FOUNDING DEAN OF MINERVA SCHOOLS STEPHEN KOSSLYN TO REPORT ON YEAR ONE OF UNIQUE GLOBAL UNDERGRADUATE PROGRAM

September 21, 2015

BERKELEY, CA, September 21, 2015 – Dr. Stephen Kosslyn, Dean of Arts and Sciences at Minerva, will speak at Berkeley on Sept. 21 on key aspects of the Minerva program, which globally immerses students of the virtual campus as they study in cities around the world.  The Minerva Schools at the Keck Graduate Institute (KGI), established in 2014, is a four-year undergraduate program founded as a partnership between the Minerva Project and KGI.  Minerva’s founder, Ben Nelson, former Snapfish president, has scrapped every commonly held assumption about how people should be educated. Minerva offers a newly invented curriculum, cultural immersion, and small interactive online seminars to prepare students to become global leaders and innovators. Nelson states, “We are effectively building a perfect university and we are trying to educate people who we would be excited to see in positions of leadership and influence in the world.”

Minerva has no classroom facilities. All students absorb the curriculum through a proprietary online platform, The Minerva Active Learning Forum, which is focused on participation and intellectual engagement.

Living together in Minerva residence halls, students begin in San Francisco and reside in up to seven cities around the world over the course of four years.  Each city becomes the campus and each location is selected for its global significance, providing multiple vantage points for deep cultural understanding and numerous educational, social, and community-building opportunities.  Currently, Minerva maintains only one permanent residence hall, in San Francisco.  In 2016, the school plans to open residence halls in Berlin and Buenos Aires, with future housing planned for Seoul, Bangalore, Istanbul, and London. 

All seminars are face-to-face in real time with a professor guiding the class virtually.  Minerva systematically applies a 1972 study demonstrating that memory is enhanced by “deep” cognitive tasks such as working with material and applying it and arguing about it, instead of rote memorization.  The courses are conducted as online seminars capped at 19 students, and traditional lectures are banned.   

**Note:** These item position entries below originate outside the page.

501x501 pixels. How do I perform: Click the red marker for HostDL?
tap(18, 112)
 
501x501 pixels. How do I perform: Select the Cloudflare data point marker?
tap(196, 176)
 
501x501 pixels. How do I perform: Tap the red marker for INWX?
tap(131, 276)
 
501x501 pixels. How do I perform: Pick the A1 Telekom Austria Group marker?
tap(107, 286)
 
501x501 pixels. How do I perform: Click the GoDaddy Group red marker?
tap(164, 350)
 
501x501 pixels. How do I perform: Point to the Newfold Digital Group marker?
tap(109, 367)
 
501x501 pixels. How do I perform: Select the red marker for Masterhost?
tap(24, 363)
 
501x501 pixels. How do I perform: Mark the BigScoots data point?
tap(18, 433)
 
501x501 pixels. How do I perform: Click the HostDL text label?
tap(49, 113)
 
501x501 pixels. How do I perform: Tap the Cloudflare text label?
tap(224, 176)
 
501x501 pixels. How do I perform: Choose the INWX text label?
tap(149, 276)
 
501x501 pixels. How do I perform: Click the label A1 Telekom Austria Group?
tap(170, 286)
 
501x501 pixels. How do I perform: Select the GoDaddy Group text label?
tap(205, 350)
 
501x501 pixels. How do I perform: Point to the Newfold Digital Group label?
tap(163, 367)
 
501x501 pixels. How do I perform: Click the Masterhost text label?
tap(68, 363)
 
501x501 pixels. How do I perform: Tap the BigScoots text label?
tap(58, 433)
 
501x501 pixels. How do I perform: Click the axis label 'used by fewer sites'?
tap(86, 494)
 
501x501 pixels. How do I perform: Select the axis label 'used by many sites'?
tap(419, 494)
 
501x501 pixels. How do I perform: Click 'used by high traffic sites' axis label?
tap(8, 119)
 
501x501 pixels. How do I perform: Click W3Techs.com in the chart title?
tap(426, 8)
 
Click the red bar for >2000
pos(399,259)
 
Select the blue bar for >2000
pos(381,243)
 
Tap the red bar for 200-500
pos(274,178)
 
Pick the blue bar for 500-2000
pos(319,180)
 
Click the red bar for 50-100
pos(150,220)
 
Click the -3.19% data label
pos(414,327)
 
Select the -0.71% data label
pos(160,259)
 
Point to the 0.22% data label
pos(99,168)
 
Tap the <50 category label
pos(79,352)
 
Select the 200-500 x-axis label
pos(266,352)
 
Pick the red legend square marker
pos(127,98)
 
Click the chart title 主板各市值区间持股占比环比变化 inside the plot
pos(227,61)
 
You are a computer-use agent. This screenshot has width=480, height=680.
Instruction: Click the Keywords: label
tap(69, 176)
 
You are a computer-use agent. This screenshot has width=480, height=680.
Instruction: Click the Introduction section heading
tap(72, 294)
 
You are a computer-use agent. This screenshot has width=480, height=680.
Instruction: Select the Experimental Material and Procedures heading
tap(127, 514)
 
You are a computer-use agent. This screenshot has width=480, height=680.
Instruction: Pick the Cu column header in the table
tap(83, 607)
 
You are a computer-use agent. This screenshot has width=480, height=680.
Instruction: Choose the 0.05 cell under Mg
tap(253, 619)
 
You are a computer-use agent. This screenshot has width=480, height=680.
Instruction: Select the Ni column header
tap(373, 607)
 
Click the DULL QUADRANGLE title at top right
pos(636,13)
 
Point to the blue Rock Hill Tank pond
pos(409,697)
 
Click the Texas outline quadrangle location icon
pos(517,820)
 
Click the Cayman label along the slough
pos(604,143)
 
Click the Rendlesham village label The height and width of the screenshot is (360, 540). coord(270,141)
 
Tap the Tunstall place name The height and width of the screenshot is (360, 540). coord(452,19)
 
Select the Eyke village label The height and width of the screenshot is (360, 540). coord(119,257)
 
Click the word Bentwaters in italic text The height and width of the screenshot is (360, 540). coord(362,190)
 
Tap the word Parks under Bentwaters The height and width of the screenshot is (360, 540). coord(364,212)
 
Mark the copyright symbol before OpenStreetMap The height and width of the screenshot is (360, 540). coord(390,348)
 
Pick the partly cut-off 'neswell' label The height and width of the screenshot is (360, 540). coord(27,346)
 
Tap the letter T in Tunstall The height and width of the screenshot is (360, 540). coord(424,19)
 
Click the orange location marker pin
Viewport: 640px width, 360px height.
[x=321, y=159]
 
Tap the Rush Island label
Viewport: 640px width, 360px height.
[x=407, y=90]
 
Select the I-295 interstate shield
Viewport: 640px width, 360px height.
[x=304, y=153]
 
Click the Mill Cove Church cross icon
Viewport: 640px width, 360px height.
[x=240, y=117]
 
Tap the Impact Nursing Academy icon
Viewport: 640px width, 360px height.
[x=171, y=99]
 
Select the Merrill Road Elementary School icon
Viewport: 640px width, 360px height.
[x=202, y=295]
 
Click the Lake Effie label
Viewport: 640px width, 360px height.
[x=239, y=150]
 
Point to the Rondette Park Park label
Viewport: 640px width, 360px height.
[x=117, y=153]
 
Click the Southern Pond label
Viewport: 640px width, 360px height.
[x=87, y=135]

While most highly selective American universities give preference to students from the U.S., and to legacy applicants and recruited athletes, Minerva students are selected purely on merit, with no consideration given to gender, nationality, ethnicity, or social status.  Minerva received 2,464 applications for its 2014 Founding Class and accepted 69.  The 2.8% acceptance rate made Minerva “the most selective undergraduate program in U.S. history.” Highly selective admissions are balanced by a low tuition cost of $10,000 per academic year and a financial aid program that makes a Minerva education accessible to all students.  Each of the 29 matriculated students in the 2014 Founding Class received a full four-year scholarship.

Minerva was initially funded in 2012 by $25 million from the venture firm Benchmark Capital.  An additional $70 million in funding to Minerva Schools at KGI was announced in October 2014.

Stephen Kosslyn joined Minerva in 2013 after serving at Stanford University as Chair of the Department of Psychology and Dean of Social Sciences.  He also served at Harvard University as Professor of Psychology.  Kosslyn notes, “When asked why did I leave established, elite universities, like Harvard and Stanford, for a radically new concept in higher education? The answer is simple: I wanted to help build something better.”

Carol Christ, Director of Center for Studies in Higher Education, will moderate the presentation by Dr. Stephen Kosslyn at The MATRIX, 8th Floor Barrows Hall, from 4:00-6:00 pm on Sept. 21.